* What the exercise asks: Skip all pictures; return exactly the lines from the one containing "Viewport: 1232px width, 645px" through the end of the data.

══ The data

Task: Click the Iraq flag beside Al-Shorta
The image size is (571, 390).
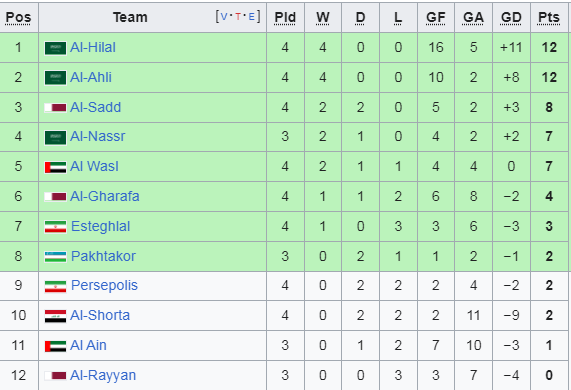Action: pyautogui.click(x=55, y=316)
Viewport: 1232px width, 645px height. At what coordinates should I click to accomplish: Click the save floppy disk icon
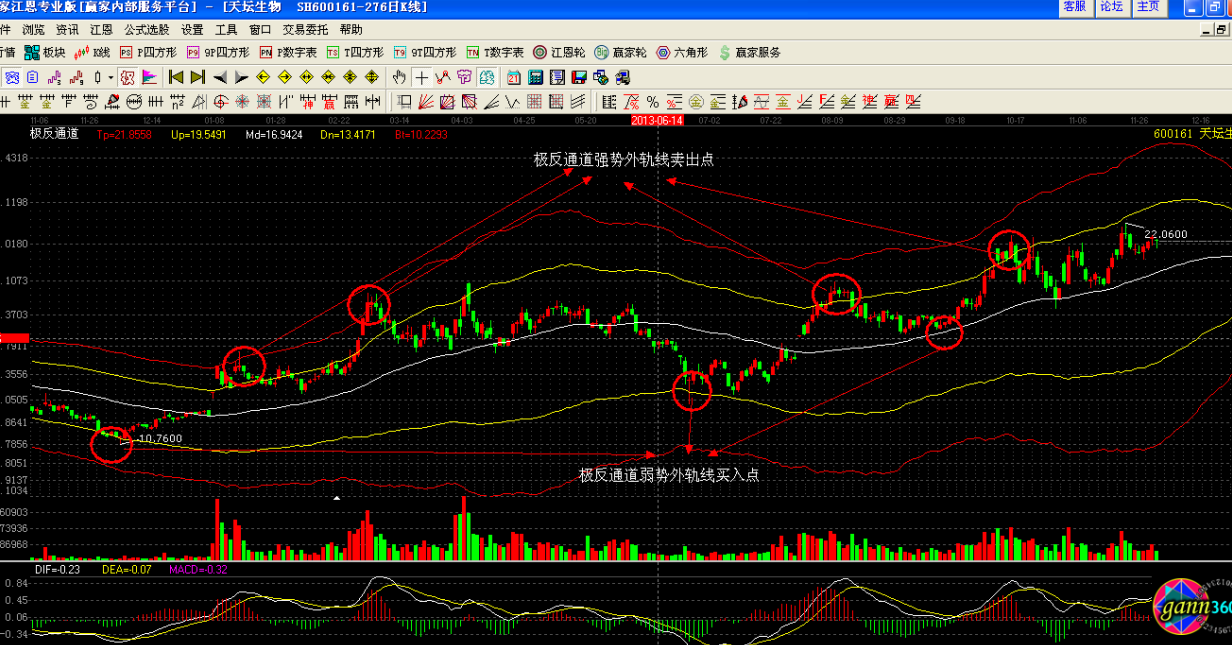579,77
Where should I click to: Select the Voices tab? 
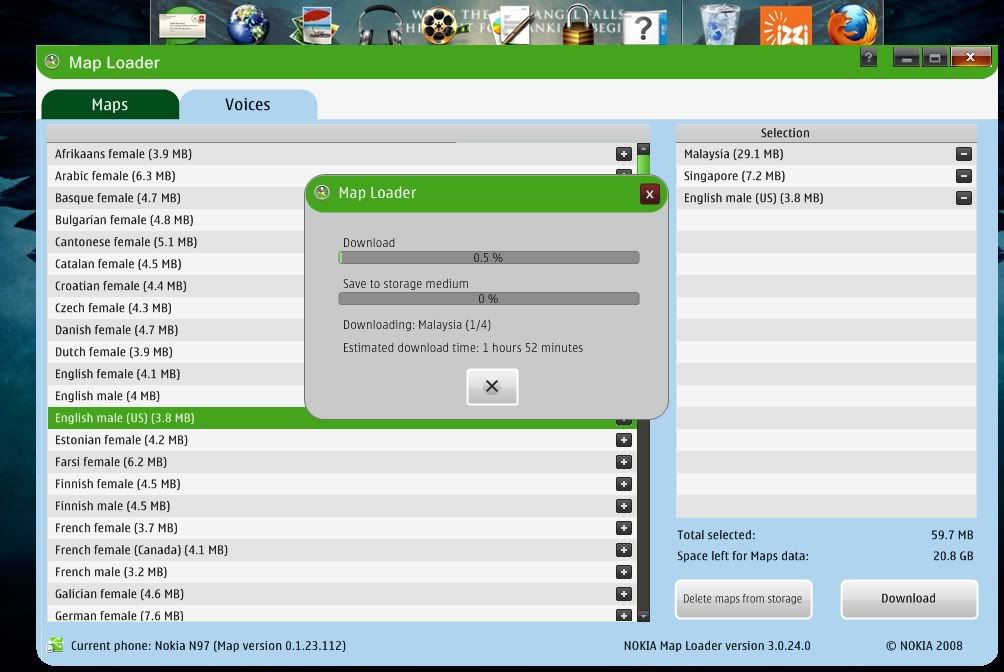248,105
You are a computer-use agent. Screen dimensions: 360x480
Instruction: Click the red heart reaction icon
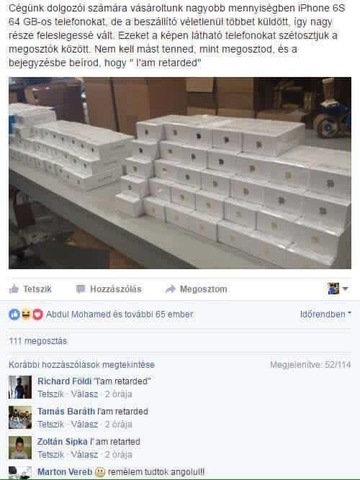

════

* Exercise result:
Viewport: 1232px width, 645px height. At what coordinates should I click to accomplish: Click the save floppy disk icon
579,77
Where should I click to: Select the Voices tab? 
248,105
You are a computer-use agent. Screen dimensions: 360x480
Instruction: Click the red heart reaction icon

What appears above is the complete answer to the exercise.